Langerhans cell histiocytosis (LCH) is a rare disease characterized by clonal neoplastic proliferation of Langerhans cells, with typical expression of CD1a, S100 protein, and langerin [1] [2]. Gastrointestinal involvement is extremely rare and usually observed in systemic illness with poor prognosis and high morbidity [2] [3] [4].

Here, we report the case of a 48-year old man affected by mucocutaneous Langerhans disease, presenting with severe weight loss, constipation, and nausea. He was previously diagnosed with LCH with pituitary localization in 2002 and underwent treatment with vinblastine, steroids, and mercaptopurine. An esophagogastroduodenoscopy was unremarkable, including duodenal and gastric biopsies. Ileocolonoscopy was performed using a high definition colonoscope with optical enhancement (OE mode) virtual chromoendoscopy (Optivista EPK-i7010 video processor; Pentax, Tokyo, Japan) [5].

During withdrawal, the OE mode 2 was activated to increase the detection of subtle mucosal changes, revealing multiple yellowish nodules of 5 – 10 mm in size, with central erosions or aphthous ulcers ([Video 1]). OE mode 1 showed both the pit and vascular patterns to be clearly characterized as nonadenomatous (Kudo II) and irregular or interrupted ([Fig. 1], [Video 1]).

Video 1 Ileocolonoscopy showing multiple sites of Langerhans cell histiocytosis with high definition optical enhancement (OE mode) chromoendoscopy. OE1 – 2 mode showed detailed image of a nodule with nonadenomatous pit pattern (Kudo II), interrupted vascular pattern, and aphthous ulcer.


Qualität:
Zoom Image
Fig. 1 High definition endoscopic image with optical enhancement (OE) mode 1, showing a nodule of 8 mm with nonadenomatous pit pattern (Kudo II), interrupted vascular pattern, and central aphthous ulcer.

Histology on targeted biopsy samples demonstrated submucosal proliferation of histiocytes, with abundant eosinophilic cytoplasm, positive anti-CD1a, anti-CD68 R, and S100 protein immunohistochemistry, which are pathognomonic for colonic localization of LCH ([Fig. 2]).

Zoom Image
Fig. 2 Histology of targeted endoscopic biopsies. a Hematoxylin and eosin stain. Diagnostic immunohistochemistry: b anti-CD1a; c anti-CD68R; d S100 protein.
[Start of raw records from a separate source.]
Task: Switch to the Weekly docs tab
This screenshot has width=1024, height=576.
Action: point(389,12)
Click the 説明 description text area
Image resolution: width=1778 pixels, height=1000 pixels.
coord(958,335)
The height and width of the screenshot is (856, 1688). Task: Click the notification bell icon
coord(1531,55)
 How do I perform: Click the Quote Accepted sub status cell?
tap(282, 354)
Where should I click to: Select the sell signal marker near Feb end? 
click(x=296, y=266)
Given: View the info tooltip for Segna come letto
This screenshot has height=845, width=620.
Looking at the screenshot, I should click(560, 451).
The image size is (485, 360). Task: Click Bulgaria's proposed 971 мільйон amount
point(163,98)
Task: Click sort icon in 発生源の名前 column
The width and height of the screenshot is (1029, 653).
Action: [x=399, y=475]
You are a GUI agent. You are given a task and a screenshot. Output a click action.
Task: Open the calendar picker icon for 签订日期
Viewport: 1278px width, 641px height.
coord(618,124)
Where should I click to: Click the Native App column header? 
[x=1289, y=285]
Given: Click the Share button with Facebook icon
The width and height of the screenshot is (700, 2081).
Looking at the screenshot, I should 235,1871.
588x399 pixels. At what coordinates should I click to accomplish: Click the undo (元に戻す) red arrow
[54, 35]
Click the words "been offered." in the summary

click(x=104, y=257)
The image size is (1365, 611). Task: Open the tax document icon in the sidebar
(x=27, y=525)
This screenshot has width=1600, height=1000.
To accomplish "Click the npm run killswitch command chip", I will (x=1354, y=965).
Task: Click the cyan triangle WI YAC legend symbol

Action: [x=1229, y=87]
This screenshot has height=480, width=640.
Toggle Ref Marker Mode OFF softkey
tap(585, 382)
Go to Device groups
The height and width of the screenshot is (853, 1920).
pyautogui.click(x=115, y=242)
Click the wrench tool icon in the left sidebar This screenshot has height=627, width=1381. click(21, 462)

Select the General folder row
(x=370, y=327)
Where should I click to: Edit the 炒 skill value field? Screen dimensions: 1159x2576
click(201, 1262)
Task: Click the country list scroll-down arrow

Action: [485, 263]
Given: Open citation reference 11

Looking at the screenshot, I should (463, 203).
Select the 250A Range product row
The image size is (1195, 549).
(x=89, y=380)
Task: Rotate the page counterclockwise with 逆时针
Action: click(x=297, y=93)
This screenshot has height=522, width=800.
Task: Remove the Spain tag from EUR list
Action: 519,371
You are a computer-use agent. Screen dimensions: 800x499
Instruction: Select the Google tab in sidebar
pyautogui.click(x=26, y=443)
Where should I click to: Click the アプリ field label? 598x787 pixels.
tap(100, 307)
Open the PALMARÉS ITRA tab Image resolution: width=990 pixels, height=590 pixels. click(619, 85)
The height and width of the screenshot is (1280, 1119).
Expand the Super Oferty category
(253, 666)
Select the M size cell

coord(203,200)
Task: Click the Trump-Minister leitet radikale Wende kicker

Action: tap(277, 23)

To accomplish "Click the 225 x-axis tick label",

This case is relevant for several reasons. First, we describe an unusual case of gastrointestinal LCH, which unconventionally manifested with symptoms that warranted endoscopic investigations. In addition, we provide for the first time detailed video and image documentation of intestinal LCH to further support clinicians and endoscopists during their everyday practice.